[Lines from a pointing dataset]
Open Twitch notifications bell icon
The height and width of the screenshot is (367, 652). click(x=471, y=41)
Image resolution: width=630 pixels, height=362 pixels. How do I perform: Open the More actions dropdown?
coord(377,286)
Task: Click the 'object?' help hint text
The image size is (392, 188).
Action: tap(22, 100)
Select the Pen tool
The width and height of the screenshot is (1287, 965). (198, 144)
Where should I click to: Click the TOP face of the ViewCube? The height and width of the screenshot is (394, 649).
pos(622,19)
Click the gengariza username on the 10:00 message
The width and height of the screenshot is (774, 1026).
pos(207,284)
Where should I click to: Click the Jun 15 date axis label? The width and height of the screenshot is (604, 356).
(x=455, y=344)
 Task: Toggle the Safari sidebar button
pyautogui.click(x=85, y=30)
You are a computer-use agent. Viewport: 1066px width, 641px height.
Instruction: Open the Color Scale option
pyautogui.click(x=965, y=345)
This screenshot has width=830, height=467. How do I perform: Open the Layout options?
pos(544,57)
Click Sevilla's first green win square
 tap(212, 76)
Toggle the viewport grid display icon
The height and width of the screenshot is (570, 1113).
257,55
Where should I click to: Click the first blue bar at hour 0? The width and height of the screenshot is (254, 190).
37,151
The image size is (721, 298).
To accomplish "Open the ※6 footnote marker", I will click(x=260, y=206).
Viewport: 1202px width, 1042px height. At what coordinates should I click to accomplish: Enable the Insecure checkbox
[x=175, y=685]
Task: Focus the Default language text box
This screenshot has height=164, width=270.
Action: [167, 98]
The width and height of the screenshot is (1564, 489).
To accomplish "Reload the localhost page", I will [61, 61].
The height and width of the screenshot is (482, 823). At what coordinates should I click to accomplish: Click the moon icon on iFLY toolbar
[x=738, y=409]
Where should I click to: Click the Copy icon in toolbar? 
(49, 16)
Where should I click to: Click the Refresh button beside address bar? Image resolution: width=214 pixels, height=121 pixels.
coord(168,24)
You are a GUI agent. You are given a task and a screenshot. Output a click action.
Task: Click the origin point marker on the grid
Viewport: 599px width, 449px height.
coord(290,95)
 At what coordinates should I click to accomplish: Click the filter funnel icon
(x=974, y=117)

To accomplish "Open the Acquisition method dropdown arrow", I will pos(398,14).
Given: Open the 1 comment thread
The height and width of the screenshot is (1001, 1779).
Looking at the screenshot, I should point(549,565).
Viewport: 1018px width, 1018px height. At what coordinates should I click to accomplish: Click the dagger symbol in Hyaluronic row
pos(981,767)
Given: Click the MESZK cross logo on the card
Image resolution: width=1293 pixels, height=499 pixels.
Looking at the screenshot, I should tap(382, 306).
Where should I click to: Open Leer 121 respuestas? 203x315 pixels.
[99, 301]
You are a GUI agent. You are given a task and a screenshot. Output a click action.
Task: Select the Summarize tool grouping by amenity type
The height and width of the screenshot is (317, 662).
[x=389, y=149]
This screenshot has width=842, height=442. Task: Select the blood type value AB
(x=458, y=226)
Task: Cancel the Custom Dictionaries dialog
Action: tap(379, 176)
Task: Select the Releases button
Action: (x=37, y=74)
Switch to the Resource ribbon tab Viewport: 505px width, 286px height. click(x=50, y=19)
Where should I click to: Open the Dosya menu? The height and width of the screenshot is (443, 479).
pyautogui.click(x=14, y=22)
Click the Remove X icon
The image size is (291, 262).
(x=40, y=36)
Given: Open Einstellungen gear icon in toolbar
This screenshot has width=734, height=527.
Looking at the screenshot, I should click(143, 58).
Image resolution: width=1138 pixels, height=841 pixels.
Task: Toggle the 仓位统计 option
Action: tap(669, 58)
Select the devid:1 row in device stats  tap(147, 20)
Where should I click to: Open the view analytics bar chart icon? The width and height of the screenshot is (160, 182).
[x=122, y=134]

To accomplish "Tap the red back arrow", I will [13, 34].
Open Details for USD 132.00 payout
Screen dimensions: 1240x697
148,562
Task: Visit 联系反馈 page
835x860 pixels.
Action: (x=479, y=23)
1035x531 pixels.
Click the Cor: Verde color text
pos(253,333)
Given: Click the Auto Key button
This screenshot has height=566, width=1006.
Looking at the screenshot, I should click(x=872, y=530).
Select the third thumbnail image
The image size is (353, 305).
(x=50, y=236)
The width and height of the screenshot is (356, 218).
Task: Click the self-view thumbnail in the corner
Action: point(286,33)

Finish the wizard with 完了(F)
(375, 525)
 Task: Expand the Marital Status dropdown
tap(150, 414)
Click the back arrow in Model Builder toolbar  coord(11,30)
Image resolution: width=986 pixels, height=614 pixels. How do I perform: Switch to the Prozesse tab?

## What is asked
Could you render all of the lines above as a numbered list, leaving out any blank lines?

## Exercise output
1. Open Twitch notifications bell icon
2. The height and width of the screenshot is (367, 652). click(x=471, y=41)
3. Image resolution: width=630 pixels, height=362 pixels. How do I perform: Open the More actions dropdown?
4. coord(377,286)
5. Task: Click the 'object?' help hint text
6. The image size is (392, 188).
7. Action: tap(22, 100)
8. Select the Pen tool
9. The width and height of the screenshot is (1287, 965). (198, 144)
10. Where should I click to: Click the TOP face of the ViewCube? The height and width of the screenshot is (394, 649).
11. pos(622,19)
12. Click the gengariza username on the 10:00 message
13. The width and height of the screenshot is (774, 1026).
14. pos(207,284)
15. Where should I click to: Click the Jun 15 date axis label? The width and height of the screenshot is (604, 356).
16. (x=455, y=344)
17.  Task: Toggle the Safari sidebar button
18. pyautogui.click(x=85, y=30)
19. You are a computer-use agent. Viewport: 1066px width, 641px height.
20. Instruction: Open the Color Scale option
21. pyautogui.click(x=965, y=345)
22. This screenshot has width=830, height=467. How do I perform: Open the Layout options?
23. pos(544,57)
24. Click Sevilla's first green win square
25.  tap(212, 76)
26. Toggle the viewport grid display icon
27. The height and width of the screenshot is (570, 1113).
28. 257,55
29. Where should I click to: Click the first blue bar at hour 0? The width and height of the screenshot is (254, 190).
30. 37,151
31. The image size is (721, 298).
32. To accomplish "Open the ※6 footnote marker", I will click(x=260, y=206).
33. Viewport: 1202px width, 1042px height. At what coordinates should I click to accomplish: Enable the Insecure checkbox
34. [x=175, y=685]
35. Task: Focus the Default language text box
36. This screenshot has height=164, width=270.
37. Action: [167, 98]
38. The width and height of the screenshot is (1564, 489).
39. To accomplish "Reload the localhost page", I will [61, 61].
40. The height and width of the screenshot is (482, 823). At what coordinates should I click to accomplish: Click the moon icon on iFLY toolbar
41. [x=738, y=409]
42. Where should I click to: Click the Copy icon in toolbar? 
43. (49, 16)
44. Where should I click to: Click the Refresh button beside address bar? Image resolution: width=214 pixels, height=121 pixels.
45. coord(168,24)
46. You are a GUI agent. You are given a task and a screenshot. Output a click action.
47. Task: Click the origin point marker on the grid
48. Viewport: 599px width, 449px height.
49. coord(290,95)
50.  At what coordinates should I click to accomplish: Click the filter funnel icon
51. (x=974, y=117)
52. To accomplish "Open the Acquisition method dropdown arrow", I will pos(398,14).
53. Given: Open the 1 comment thread
54. The height and width of the screenshot is (1001, 1779).
55. Looking at the screenshot, I should point(549,565).
56. Viewport: 1018px width, 1018px height. At what coordinates should I click to accomplish: Click the dagger symbol in Hyaluronic row
57. pos(981,767)
58. Given: Click the MESZK cross logo on the card
59. Image resolution: width=1293 pixels, height=499 pixels.
60. Looking at the screenshot, I should tap(382, 306).
61. Where should I click to: Open Leer 121 respuestas? 203x315 pixels.
62. [99, 301]
63. You are a GUI agent. You are given a task and a screenshot. Output a click action.
64. Task: Select the Summarize tool grouping by amenity type
65. The height and width of the screenshot is (317, 662).
66. [x=389, y=149]
67. This screenshot has width=842, height=442. Task: Select the blood type value AB
68. (x=458, y=226)
69. Task: Cancel the Custom Dictionaries dialog
70. Action: tap(379, 176)
71. Task: Select the Releases button
72. Action: (x=37, y=74)
73. Switch to the Resource ribbon tab Viewport: 505px width, 286px height. click(x=50, y=19)
74. Where should I click to: Open the Dosya menu? The height and width of the screenshot is (443, 479).
75. pyautogui.click(x=14, y=22)
76. Click the Remove X icon
77. The image size is (291, 262).
78. (x=40, y=36)
79. Given: Open Einstellungen gear icon in toolbar
80. This screenshot has width=734, height=527.
81. Looking at the screenshot, I should click(143, 58).
82. Image resolution: width=1138 pixels, height=841 pixels.
83. Task: Toggle the 仓位统计 option
84. Action: tap(669, 58)
85. Select the devid:1 row in device stats  tap(147, 20)
86. Where should I click to: Open the view analytics bar chart icon? The width and height of the screenshot is (160, 182).
87. [x=122, y=134]
88. To accomplish "Tap the red back arrow", I will [13, 34].
89. Open Details for USD 132.00 payout
90. Screen dimensions: 1240x697
91. 148,562
92. Task: Visit 联系反馈 page
93. 835x860 pixels.
94. Action: (x=479, y=23)
95. 1035x531 pixels.
96. Click the Cor: Verde color text
97. pos(253,333)
98. Given: Click the Auto Key button
99. This screenshot has height=566, width=1006.
100. Looking at the screenshot, I should click(x=872, y=530).
101. Select the third thumbnail image
102. The image size is (353, 305).
103. (x=50, y=236)
104. The width and height of the screenshot is (356, 218).
105. Task: Click the self-view thumbnail in the corner
106. Action: point(286,33)
107. Finish the wizard with 完了(F)
108. (375, 525)
109.  Task: Expand the Marital Status dropdown
110. tap(150, 414)
111. Click the back arrow in Model Builder toolbar  coord(11,30)
112. Image resolution: width=986 pixels, height=614 pixels. How do I perform: Switch to the Prozesse tab?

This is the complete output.